Sebenarnya jalur bus yang kunaiki tidak melalui jalur kota yang menjadi rute
karnaval itu. Tapi, tetep aja macet. Gimana nggak, secara warga Bojonegoro serempak pada keluar semua,
menuhin jalan dengan berbagai cara...
dari yang jalan kaki sampai yang naik kendaraan beroda. Full crowded!!
So, terpaksa-lah kita para penumpang bus yang malang ini harus sabar berbagi
jalan dengan pemakai-pemakai jalan lainnya.

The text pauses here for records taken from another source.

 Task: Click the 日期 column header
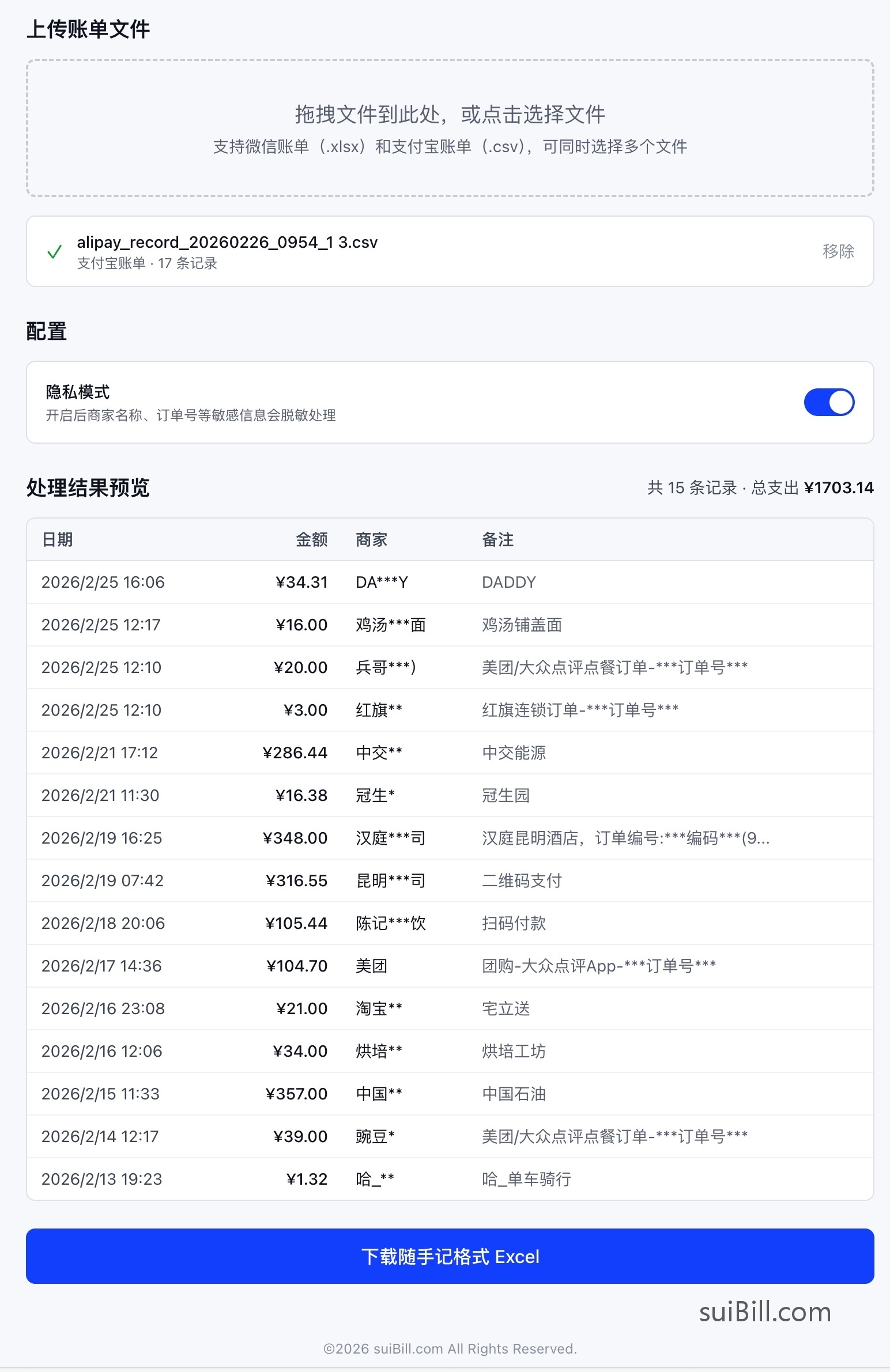[x=57, y=539]
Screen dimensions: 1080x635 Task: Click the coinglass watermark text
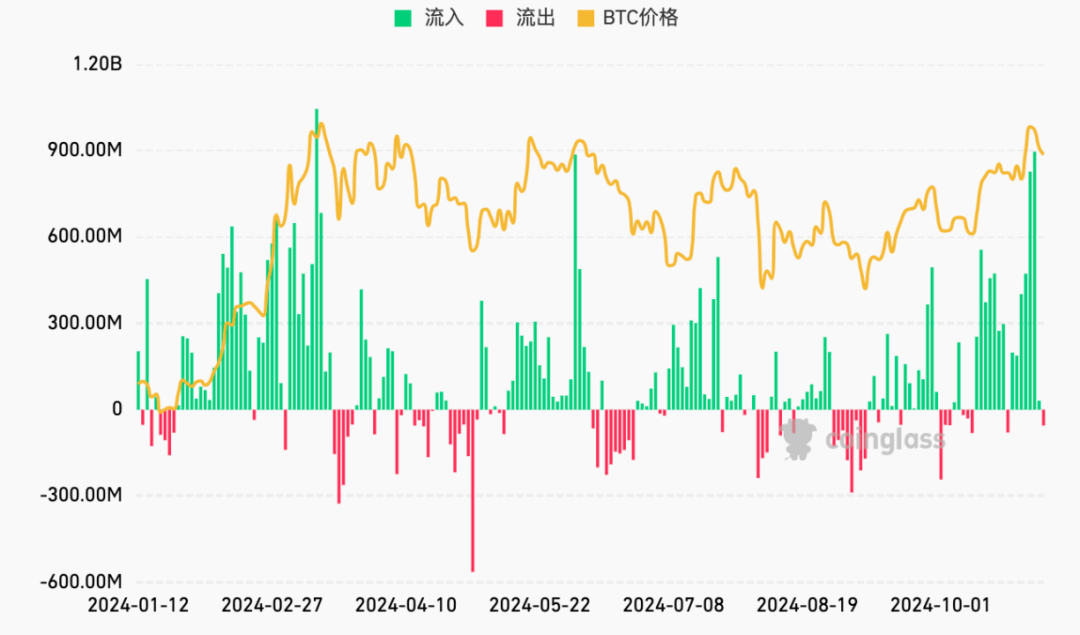885,439
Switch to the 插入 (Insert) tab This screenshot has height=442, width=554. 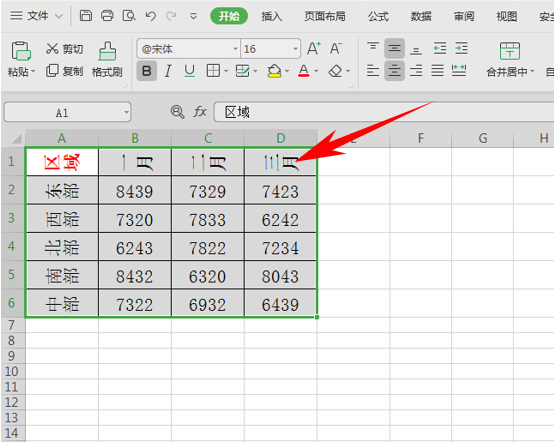(271, 16)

Pelan dan merambat.
Tapi,
memang seperti ini, sih. Setiap kali aku naik bus, pasti nggak bisa datang
sampai rumah tepat waktu sesuai perkiraan gitu. Pasti banyak molornya di jalan.
Bener-bener nggak bisa diprediksi kan. Yang biasanya naek bus dari Bojonegoro
ke Ngawi makan waktu dua jam, trus dari Ngawi ke rumah ortu (*teett.. sensor*)
butuh waktu satu jam... hari itu parah total kerugian waktunya, dah. Jam
lima-an baru nyampe Padangan, baru setengah perjalanan. Kondisi jalan yang
ramai karena menjelang liburan, trus banyak penumpang yang memang sama-sama
satu visi denganku... hasrat ingin #mudik, ditambah kondisi si bus yang
kayaknya agak nggak fit gimana gitu. Lelet banget rasanya. Mau tidur juga nggak
nyaman. Jadinya, buat ngilangin boring.. iseng-iseng jepret landscape sepanjang
jalan yang kulewati (bukan jalan kenangan lohh..!!). Nggak peduli amat sama pandangan beberapa
mata yang mungkin merasa aku kok *gitu banget ya.. Kaya’ orang yang nggak
pernah lihat jalan aja (what??). Secara, memang sering banget dikit-dikit
klik.. dikit-dikit cekrek, gitu. Nggak percaya? Nih liat aja hasil jepretanku.
Agak burem emang, soalnya posisinya kan bergerak. Maksudnya, aku yang bergerak
karena bus yang kunaiki bergerak juga. Wajar dah kalau kurang fokus.
*Bengawan Solo.. tenang dan menghanyutkan (help..help!!)*
*Bukit Tak Bernama (???)*
*Senja Malu-malu Menyapa (^.^)*
*Akhirnya... Noda Keemasan Mulai Bertahta, Lembayung*
*Ada yang Nggak Sopan Nampang ::Sedot WC:: (-_-)*
Begitu
sampai perempatan Padangan, bus ini nggak biasa-biasanya nggak ngeteem lama.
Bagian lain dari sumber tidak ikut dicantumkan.